Annika left soon after, committed to a Sports, Business, and Law program in Germany where she would go on to travel the world; reporting on various sporting competitions from New York to China. 

I couldn’t very well forget her legacy and passion for news reporting. 

So, I stayed on, attending weekly meetings without my German friend to accompany me. 

As it turns out, news reporting is delightfully fun and more importantly, it taught me lessons unfound within the frameworks of a classroom. 

As an international student, having a commitment to the newspaper meant a written record of my time exploring this corner of the world. While my memory forgets the multitude of events, holidays, activities, and mundane days at Castleton, the cutouts of each article serve as placeholders that I can hold onto indefinitely. 

It took a while before blocks of paragraphs morphed into journalism-style sentences and longer still before I could confidently edit articles as copy editor. 

I even, fleetingly, considered life as a journalist; swayed by the impact reporters have on the perspective of readers. Being a journalist meant selecting what information to share, what adjectives to choose, how relevant snippets of information were, which verbs best described actions, and what smattering of words would likely lasso skimming eyes to a story. 

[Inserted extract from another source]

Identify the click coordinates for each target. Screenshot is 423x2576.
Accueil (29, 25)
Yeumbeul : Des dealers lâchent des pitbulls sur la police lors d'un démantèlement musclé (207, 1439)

It is power; the power of determination and the power to dictate the direction of a story. 

Importantly, being a member of the Spartan team exposed me to a dimension of Castleton I was previously unaware of. 

As a recruit for the Castleton Alpine Ski Team, my scope of interest oscillated primarily around sports, unattuned to the broader changes and happenings of the campus-at-large. 

It has been a pleasure to unpack and understand this campus and its interactions with the Castleton community. 

Reporting on art, political events, interviewing presidents, and sharing my own experiences with readers certainly made me feel connected to the ongoings of the school. 

As I prepare to throw myself into a new unknown post-graduation, I will hold onto the memory of locking nervous eyes with Annika at our first Spartan meeting, unaware of what the Spartan would teach me and more saliently, the power of reporting. 

“The basis of our governments being the opinion of the people, the very first object should be to keep that right; and were it left to me to decide whether we should have a government without newspapers or newspapers without a government, I should not hesitate a moment to prefer the latter. But I should mean that every man should receive those papers and be capable of reading them,” Thomas Jefferson.